It feels like a long time since I've been here. But that's not true. It's just that it's been a long time since I've been in here, not for office hours, but with the intention of getting something done. The door is shut, I have a latte at my side, a nice hot bowl of chili for when I get hungry, a stack of books, papers to grade. This place feels like the most organized and least distracting space available--so here I am.
Until now I've been avoiding my office except for when I needed to be here. I think I over used and abused the space last year with all those 12 even 14 hour days. Looking back I can honestly say: Last year sucked. Maybe all that horrible stressed out energy has finally dissipated from these windowless walls. It actually, I'll admit, feels good to be back.
I spent almost the entire morning outside taking care of my sick pooch and searching for a Christmas tree. And at the moment I am content to sit in this warm, dark office listening to a Christmas CD made by my husband (an early present).

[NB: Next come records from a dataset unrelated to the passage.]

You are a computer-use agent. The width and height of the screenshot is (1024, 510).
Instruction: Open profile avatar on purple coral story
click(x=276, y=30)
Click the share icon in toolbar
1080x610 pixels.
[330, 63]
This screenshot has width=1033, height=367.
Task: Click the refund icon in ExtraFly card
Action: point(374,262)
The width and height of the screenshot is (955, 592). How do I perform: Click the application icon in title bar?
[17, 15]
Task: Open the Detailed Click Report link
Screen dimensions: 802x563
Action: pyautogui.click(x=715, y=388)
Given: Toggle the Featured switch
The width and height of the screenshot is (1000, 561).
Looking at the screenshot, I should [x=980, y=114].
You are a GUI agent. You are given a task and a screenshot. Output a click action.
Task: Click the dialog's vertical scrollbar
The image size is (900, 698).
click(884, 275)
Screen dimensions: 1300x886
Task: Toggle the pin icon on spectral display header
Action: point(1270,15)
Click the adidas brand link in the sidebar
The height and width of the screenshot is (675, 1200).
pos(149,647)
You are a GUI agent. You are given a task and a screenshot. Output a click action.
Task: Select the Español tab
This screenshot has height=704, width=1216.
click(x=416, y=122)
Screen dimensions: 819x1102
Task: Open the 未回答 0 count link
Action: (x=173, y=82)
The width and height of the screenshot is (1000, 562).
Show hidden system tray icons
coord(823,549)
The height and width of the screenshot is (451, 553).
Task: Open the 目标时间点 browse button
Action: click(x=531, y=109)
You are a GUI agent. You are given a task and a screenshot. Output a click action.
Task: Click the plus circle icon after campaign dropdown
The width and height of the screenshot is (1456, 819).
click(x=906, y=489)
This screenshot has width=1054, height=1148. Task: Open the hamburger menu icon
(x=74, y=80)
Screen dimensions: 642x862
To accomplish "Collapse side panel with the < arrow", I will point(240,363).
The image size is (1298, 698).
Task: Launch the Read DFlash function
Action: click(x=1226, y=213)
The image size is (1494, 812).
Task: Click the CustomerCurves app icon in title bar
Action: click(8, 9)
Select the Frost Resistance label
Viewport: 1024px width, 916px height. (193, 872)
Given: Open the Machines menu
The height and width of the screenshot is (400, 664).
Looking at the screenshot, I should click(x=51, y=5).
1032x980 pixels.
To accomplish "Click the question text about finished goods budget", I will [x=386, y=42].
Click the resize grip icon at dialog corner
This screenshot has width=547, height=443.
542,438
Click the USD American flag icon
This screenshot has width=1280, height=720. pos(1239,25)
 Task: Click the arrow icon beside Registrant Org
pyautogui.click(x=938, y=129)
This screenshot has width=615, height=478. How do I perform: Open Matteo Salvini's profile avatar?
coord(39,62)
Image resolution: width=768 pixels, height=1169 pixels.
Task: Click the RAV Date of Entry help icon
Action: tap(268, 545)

Life feels fine. Things are about to get done.
2 comments:
She's got the doopy-doos if ya know what I mean. She has for the last 3 days. Someone told me that feeding them yogurt helps. It eats up the bad bacteria. I'm not too worried, but I feel bad. My little wolfie has a stomach of steel and this is the VERY first time I've ever seen her so miserable. Poor girl. I wish it would warm up--then at least she'd be more comfortable. In the meantime I give her lots of love. She's got PLENTY of energy so it must not be too bad.
Glad to hear you've found a place that can offer you warmth and peace. I hope your pooch can find her own comfort soon as well.